One day a friend of my eldest brother’s came over for the day on his bicycle. He told us that he collected coins. Wooly came down after lunch with the threepenny-bit and gave it to him. I felt stiff. and thick inside with jealousy and envy—to give it to a complete stranger when I had coveted it for months!
Wooly was the first person to tell me of the beauty of wild flowers, of cowslips and primroses. I secretly knew that they were not nearly so beautiful as roses and lilies, until she took me one day to picnic in the bluebell wood. One could not walk for crushing them. I did not know what to do until Wooly said that it couldn’t be helped and plumped firmly down on her coat in the midst of them.

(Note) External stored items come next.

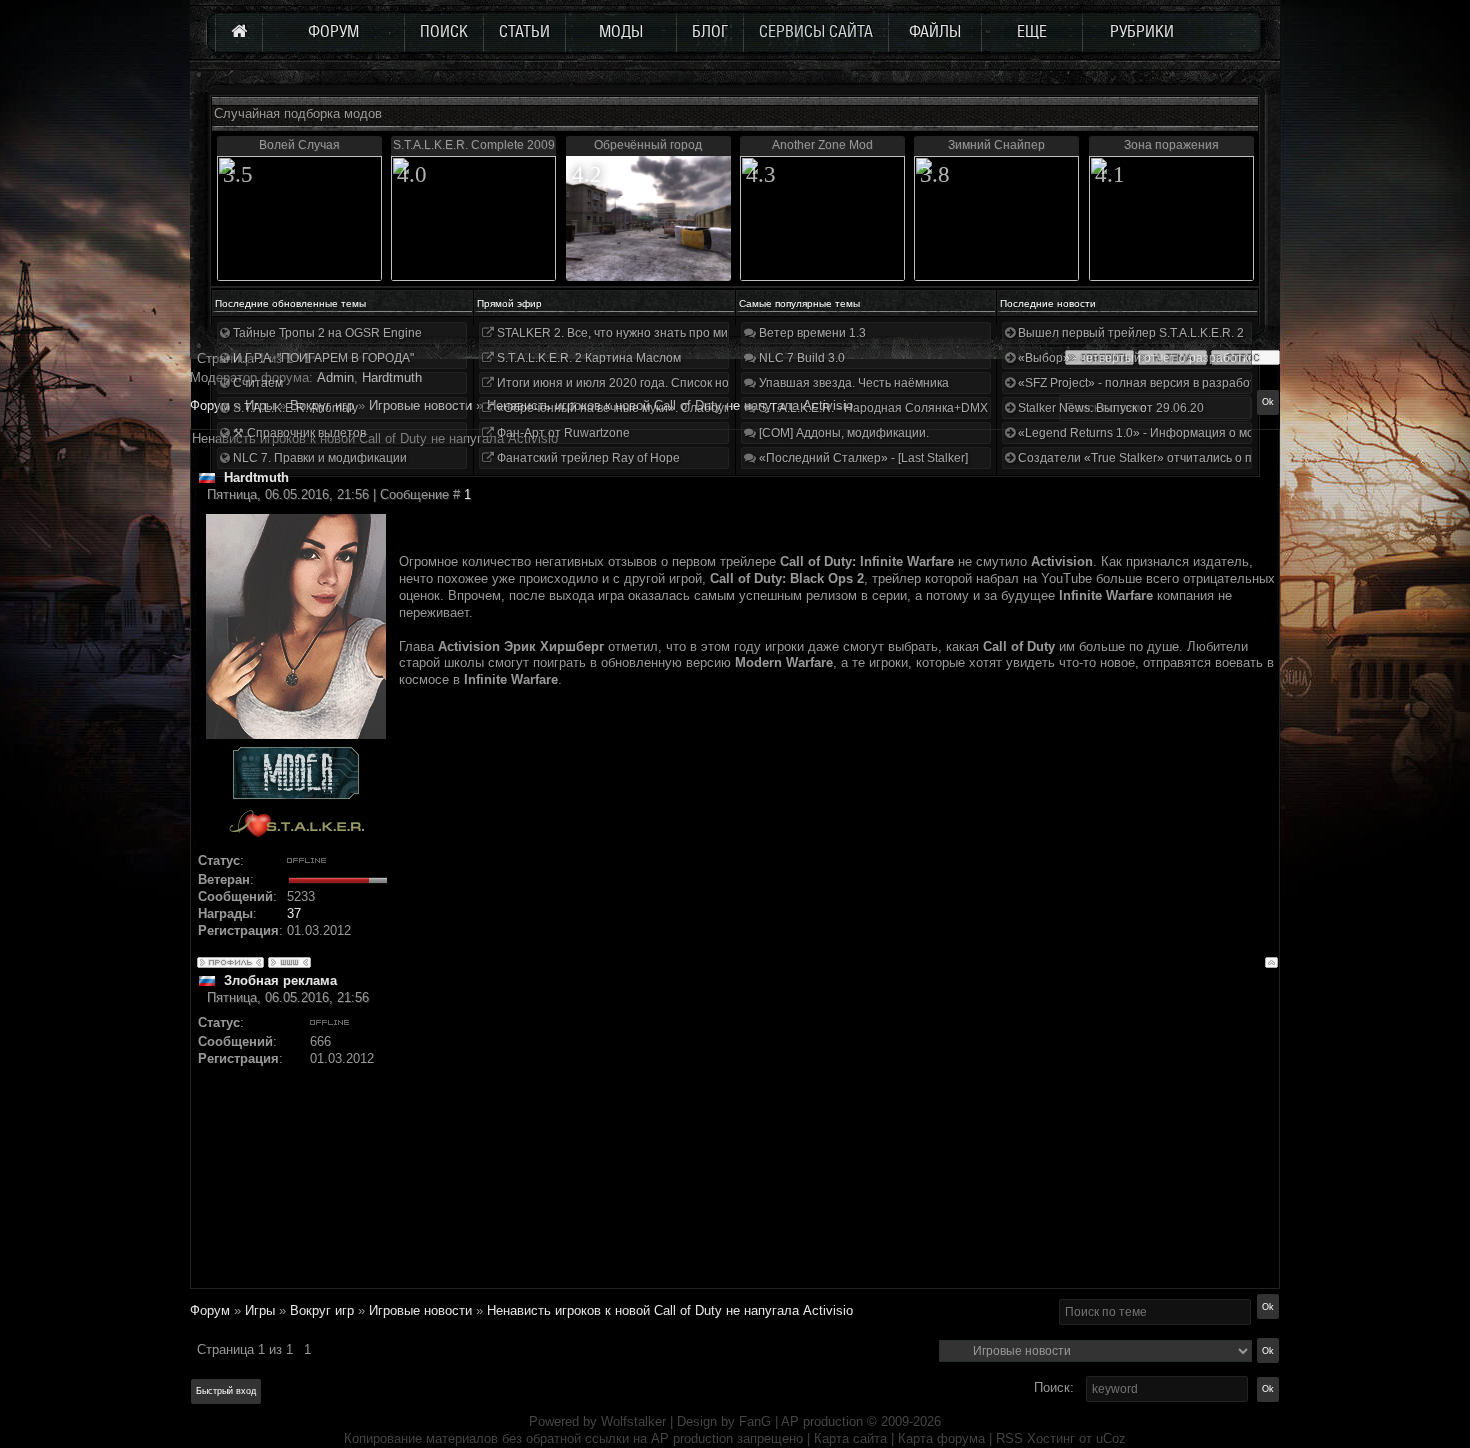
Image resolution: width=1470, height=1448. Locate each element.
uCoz (1111, 1438)
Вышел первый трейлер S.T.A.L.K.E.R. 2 (1129, 333)
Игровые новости (420, 1310)
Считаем (256, 383)
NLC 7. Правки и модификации (318, 458)
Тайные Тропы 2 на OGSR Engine (326, 333)
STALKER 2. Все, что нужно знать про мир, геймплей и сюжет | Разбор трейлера (723, 333)
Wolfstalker (633, 1421)
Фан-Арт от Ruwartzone (562, 433)
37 (294, 913)
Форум (210, 405)
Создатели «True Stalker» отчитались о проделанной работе (1190, 458)
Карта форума (941, 1438)
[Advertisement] (838, 1147)
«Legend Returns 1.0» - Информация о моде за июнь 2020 (1181, 433)
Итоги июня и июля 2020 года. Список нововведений (645, 383)
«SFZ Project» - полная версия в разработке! (1143, 383)
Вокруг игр (322, 1310)
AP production (822, 1421)
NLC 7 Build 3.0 (800, 358)
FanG (757, 1421)
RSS (1009, 1438)
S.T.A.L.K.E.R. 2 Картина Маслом (587, 358)
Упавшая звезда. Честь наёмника (852, 383)
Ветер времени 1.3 (811, 333)
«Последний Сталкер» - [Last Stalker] (862, 458)
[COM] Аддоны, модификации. (842, 433)
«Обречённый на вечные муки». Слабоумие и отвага (645, 408)
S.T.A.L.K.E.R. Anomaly (294, 408)
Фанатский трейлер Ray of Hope (587, 458)
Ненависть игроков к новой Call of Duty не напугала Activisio (670, 1310)
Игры (260, 1310)
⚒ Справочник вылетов (298, 433)
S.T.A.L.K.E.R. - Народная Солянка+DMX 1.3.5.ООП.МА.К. (919, 408)
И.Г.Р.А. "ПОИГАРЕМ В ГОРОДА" (322, 358)
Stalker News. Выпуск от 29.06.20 (1109, 408)
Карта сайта (850, 1438)
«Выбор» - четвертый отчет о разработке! (1136, 358)
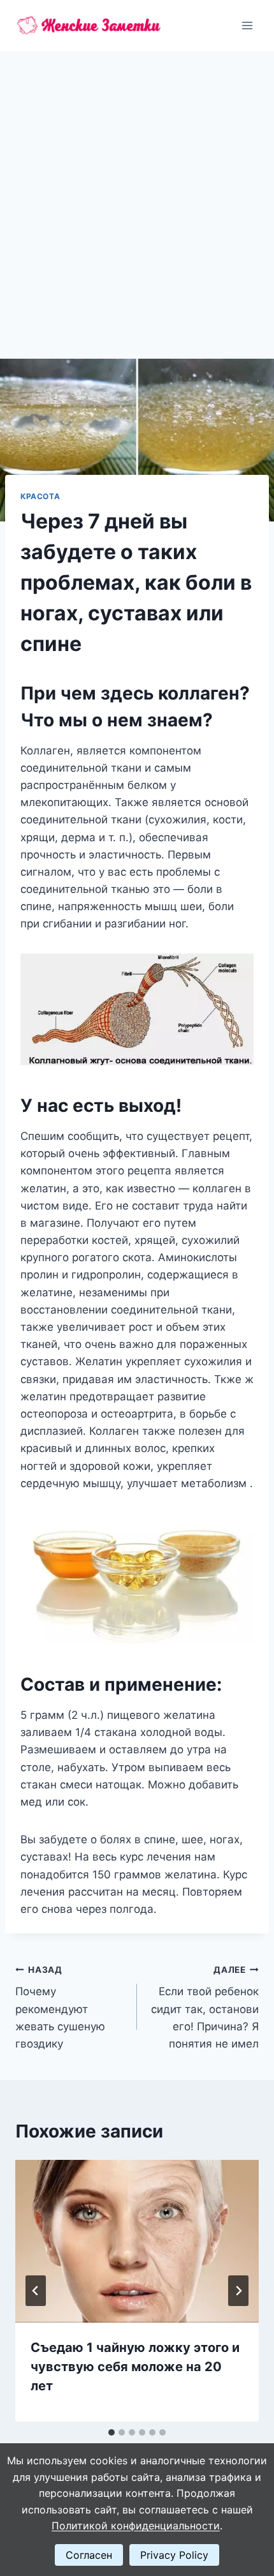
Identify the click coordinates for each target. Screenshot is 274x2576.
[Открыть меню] (247, 25)
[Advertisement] (137, 194)
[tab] (111, 2432)
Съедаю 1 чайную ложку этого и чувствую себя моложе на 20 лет (135, 2366)
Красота (40, 496)
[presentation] (137, 2241)
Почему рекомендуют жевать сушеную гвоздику (60, 2007)
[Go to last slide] (35, 2290)
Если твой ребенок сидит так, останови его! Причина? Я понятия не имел (205, 2007)
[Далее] (238, 2290)
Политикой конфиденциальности (136, 2525)
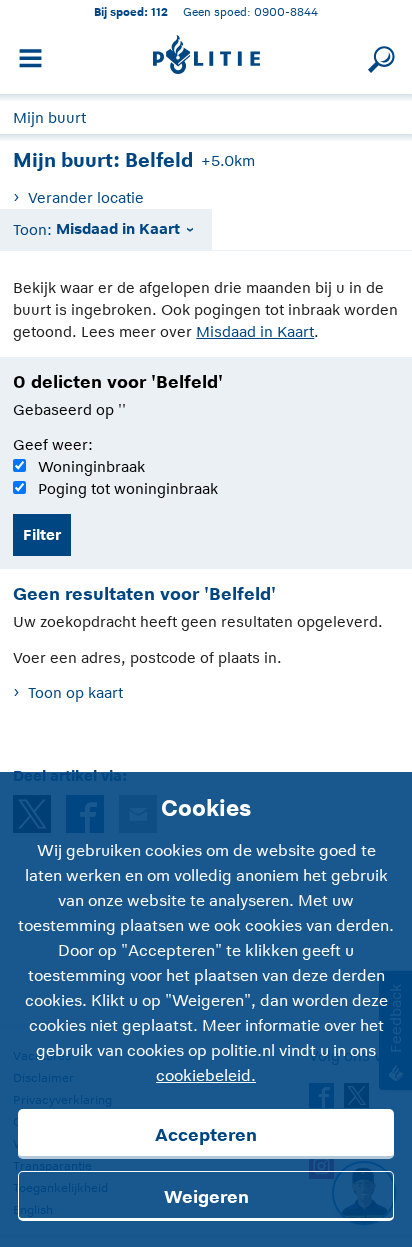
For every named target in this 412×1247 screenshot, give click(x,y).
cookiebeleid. (206, 1076)
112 (159, 11)
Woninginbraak (91, 466)
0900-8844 (286, 11)
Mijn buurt (49, 117)
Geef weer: (53, 444)
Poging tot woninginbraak (128, 488)
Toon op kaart (75, 692)
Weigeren (206, 1197)
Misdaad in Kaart (255, 331)
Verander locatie (85, 197)
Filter (42, 534)
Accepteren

At St Anthony’s I slept in a room which was on the ground floor. She told me that I must not be frightened and then repeated a terrible story about a girl she knew whose hair had gone white in a night because a burglar had pressed himself against the window and mad
e frightful faces at her.
In the morning I would rush into my mother’s room and watch her having early-morning tea. Sometimes she would still be lying asleep and I would have the faint feeling of not quite wanting to kiss her until she was fresh and alive and not still half asleep. By the basin was a bottle of glycerine, honey and cucumber hand-lotion. I could never believe that it was really made from honey and cucumber; I would ask my mother about it and pour some on my hands to smell it and to feel its stickiness.
Wooly would read to me sometimes in the Wendy House. She had a book of stories which elaborated the nursery rhymes and I was told not to interrupt; I would listen, taking it all in, but still half watching the many earwigs which would crawl in from outside. My eldest brother, when he came back for the holidays, would put these earwigs on pennies and then would pass electric shocks through them and kill them.
One day of the holidays my eldest brother said he wanted to go to the films. He had a friend with him and after lunch they both got ready to go. Paul implored my mother to let him go too, but neither of us was allowed to. He began to cry and shout, and at last he climbed on to the roof of the Wendy House and said that he would swear at everyone if he was not allowed to go. I had a superstitious terror of what might happen. I waited and waited. Paul cried and shouted still. Then, disappointed past all endurance, he shrieked, ‘Damn fool, damn fool, damn fool!’ I did not know what would happen, I was overawed at this boldness and wickedness.
The outburst seemed, however, to have relieved the situation and he soon came down quite quietly and smarmed his hair with water. Tea was very quiet that afternoon and my brother and his friend had the decency not to mention the film they had seen.
This friend, who was at Uppingham at the time, had brought with him his violin. I never heard him play it, but he would take it out from under the bed and hold it under his chin with the little velvet cushion wedged against him.
One night he made a booby-trap for Wooly. It was a pillow and some shoes placed over her door so that they fell on her when she went in.